Local governments have been so successful in skirting laws and evading their fair share of new housing construction that state housing officials have assigned staff to specifically keep an eye on the worst-offending cities.
Most notably, elders in Woodside declared that the entire town was exempt from approving any new housing, because it was a habitat for endangered mountain lions, while any property in Sonoma that’s considered for construction of a new duplex must have at least three mature trees and 10 shrubs.
While Burke was not surprised to see yet another Bay Area city “try to play these kinds of games” to thwart state housing law, he said it is frustrating that it often takes public input—and even mockery—to try to make cities follow the rules.
“The fact that we were finding these means that no one from the city actually looked at these sites and thought that they were valid—and we’re not paid to do any of this,” Burke said. “This is really like time consuming work, but all we want is for them to just follow the spirit of the rules, instead of trying to do the minimum possible to get by.”
Those sites were initially considered because Contra Costa County tax records list them as “legal lots” that could be developed, and Orinda’s previous Housing Element had included them, too, according to Planning Director Drummond Buckley.
Since Orinda is a built-out hillside community, he said the remaining properties within city limits can be challenging to develop.
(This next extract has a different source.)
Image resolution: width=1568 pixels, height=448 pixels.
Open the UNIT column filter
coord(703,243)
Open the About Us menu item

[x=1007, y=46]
“Indeed, community participation—including the recent comments on the vacant parcels—has helped the city to improve the document,” Buckley said in an email. “Viewed in total, it offers a balanced approach to meeting the City of Orinda’s RHNA obligations for very-low, low, moderate, and above-moderate income units with a variety of sites in a range of geographic locations.”
Despite pushback from Burke, other Bay Area residents and community groups, including East Bay Housing Organizations, Bike East Bay and the Greenbelt Alliance, the Orinda City Council is expected to vote to adopt its 2023-2031 Housing Element before the state’s deadline—in the nick of time.
Across California, cities had until Tuesday to get their housing plans approved by the state, or risk missing out on crucial housing and infrastructure funding and potentially losing control over local zoning laws.
So far, just a handful of Bay Area cities—including Alameda, Emeryville, Redwood City and San Francisco—have received approvals. And most of the region’s 109 cities and counties appear likely to miss the deadline.
Some local governments, including San Jose, have said they had no intention of having their housing plans ready by this week. Others could be poised to argue that under California housing law, they don’t need state certification, as long as local officials adopted housing plans by Tuesday. More still have assumed they have a 120-day grace period before facing penalties. But the state housing department, in a letter to San Francisco in October, clarified its position that they do not.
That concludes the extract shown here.